ロックバンドT-BOLANが8日、大阪・オリックス劇場で19年ぶりとなる単独ライブを行い、2度目となる「活動休止」を発表した。ボーカル森友嵐士(48)の喉の障害で95年、同所公演を最後に活動を休止。99年の解散をへて12年に再結成したばかりだった。

 アンコール2曲目。会場を埋め尽くす約2400人のファンと、「いじけた視線を君に語るより光を見たい」の大合唱が終わると、森友が静かに活動休止を切り出した。「今回でT-BOLANとして1つのマルを付けます」。大歓声に包まれていた会場は一瞬にして大きな悲鳴に包まれた。「ヤダーッ」。その言葉を制するように「解散じゃありません。これからは、メンバーそれぞれがさらなる挑戦です」と続けた。

 この日はリベンジのステージだった。「離したくはない」「Bye

 For

 Now」などの大ヒットで人気絶頂だった95年ごろ、森友は原因不明の心因性発声障害に苦しんでいた。

 ツアー最終日の95年3月26日、同じオリックス劇場(当時・大阪厚生年金会館)での公演に医師からドクターストップがかかった。スタッフがステージ上で公演中止を発表すると客席から大ブーイング。森友らはスタッフの制止を振り切ってライブを強行し最後までやり遂げたものの、内容は不満だった。思ったような声が出ない。不完全燃焼感を抱えたまま4年後の99年に解散した。

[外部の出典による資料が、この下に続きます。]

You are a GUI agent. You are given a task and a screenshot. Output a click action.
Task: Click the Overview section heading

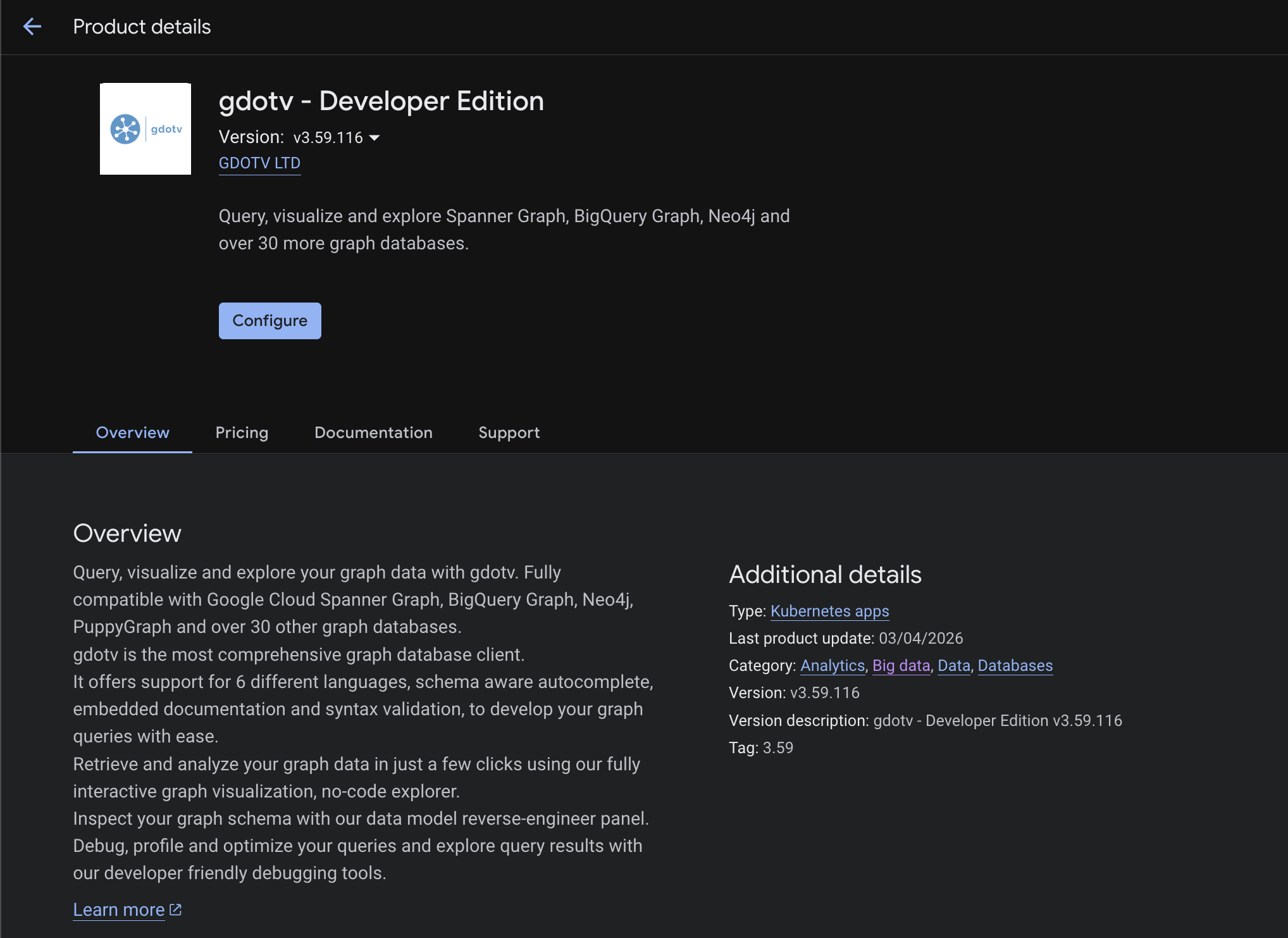point(127,533)
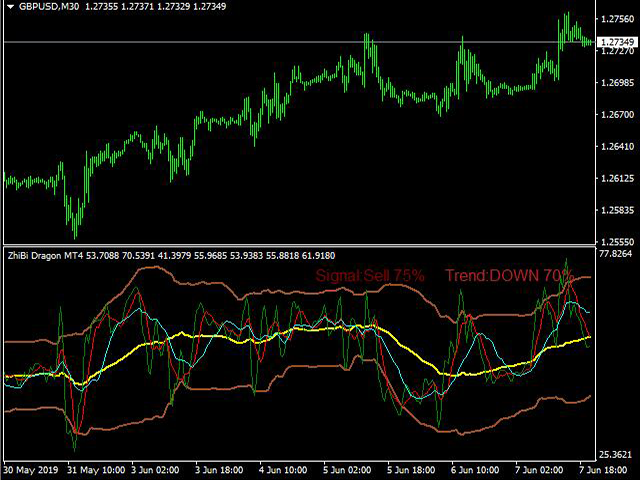This screenshot has width=640, height=480.
Task: Click the 1.25550 price scale label
Action: 616,242
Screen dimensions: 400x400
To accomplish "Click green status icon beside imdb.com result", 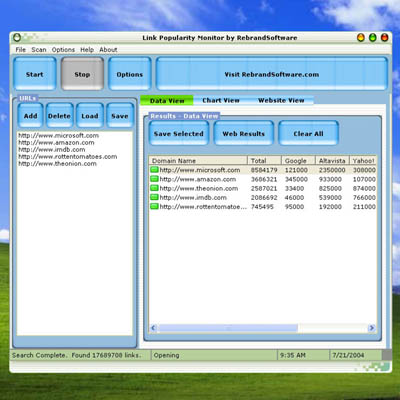I will (x=154, y=197).
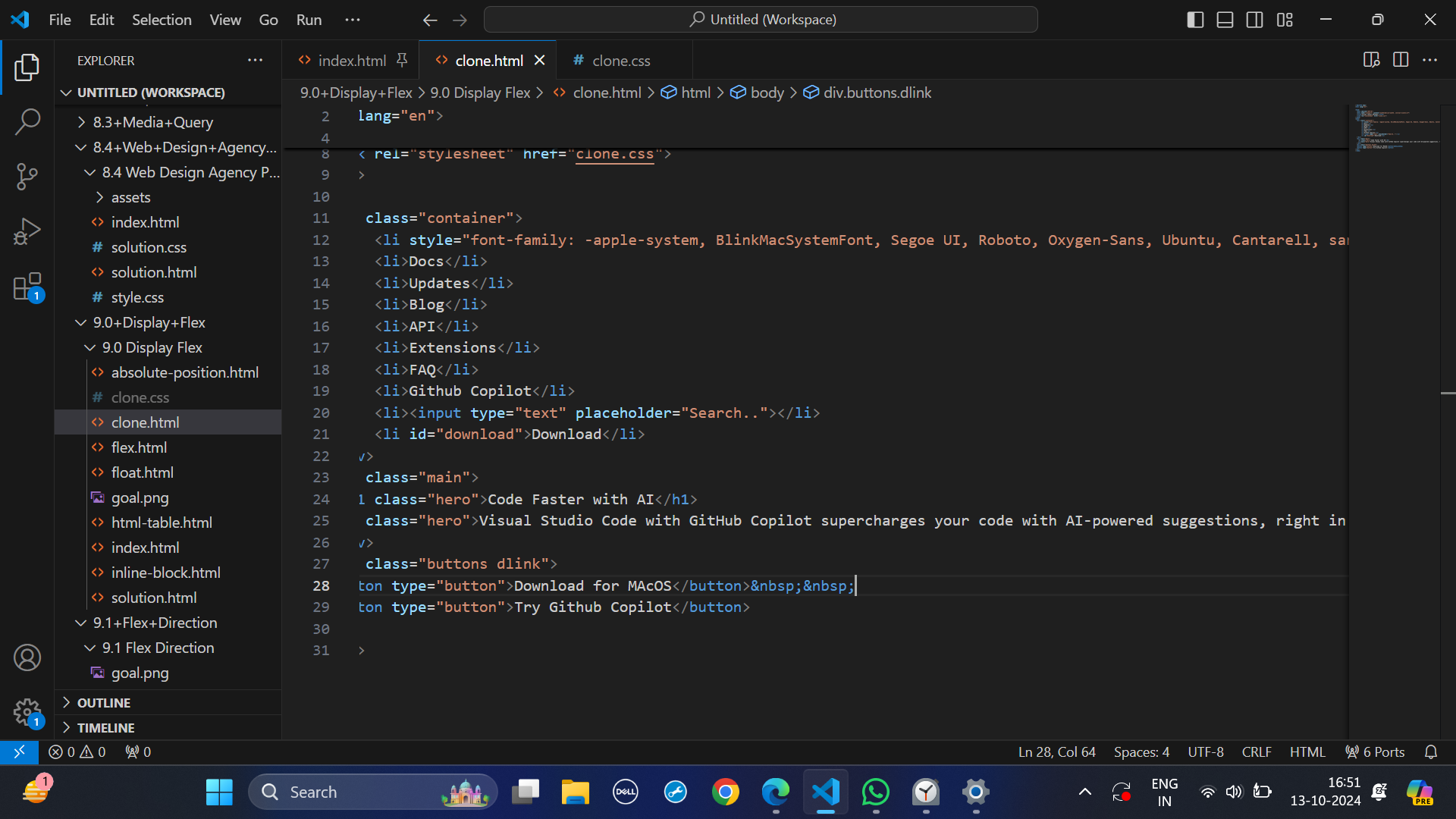1456x819 pixels.
Task: Launch Google Chrome from the taskbar
Action: [726, 791]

 12年に再結成する前年。メンバー4人が集まって復活を誓った際、みなの口から出たのが中途半端に終わった19年前のラストライブへのリベンジだった。

 約3時間でグループの歴史を物語る27曲を奏で、ラストソングは「Smile」。ケジメをつけた森友がソロ活動に専念するなど、メンバーはそれぞれの道を前向きに歩む。公演はこの後、3月21日と4月26日の東京・渋谷公会堂へと続いた後でピリオドを打つ。【松本久】

 ◆T-BOLAN(ティー・ボラン)

 森友嵐士(ボーカル=48)青木和義(ドラム=47)五味孝氏(ギター=48)上野博文(ベース=48)の4人組ロックバンド。90年に結成し、91年7月「悲しみが痛いよ」でメジャーデビュー。「離したくはない」「じれったい愛」「Bye

 For

 Now」などが大ヒット。90年代前半を代表するバンドで、デビューから4年でシングルとアルバムで計1700万枚のセールスを記録した。

 ◆TーBOLANの歩み

 91年のデビューから4年後の95年3月のライブを最後に、森友の心因性発声障害による活動停止期間に入った。森友の回復を待ったがかなわず、99年に解散。やがて森友は徐々に回復していき、09年にソロでの音楽活動再開を発表。12年にはT-BOLANとしての復活を宣言し、同年秋からは所属事務所アーティストらと合同で全国19カ所でライブを実施。13年は充電期間にあて、今年19年ぶりに単独3公演を行い、再び活動休止に入る。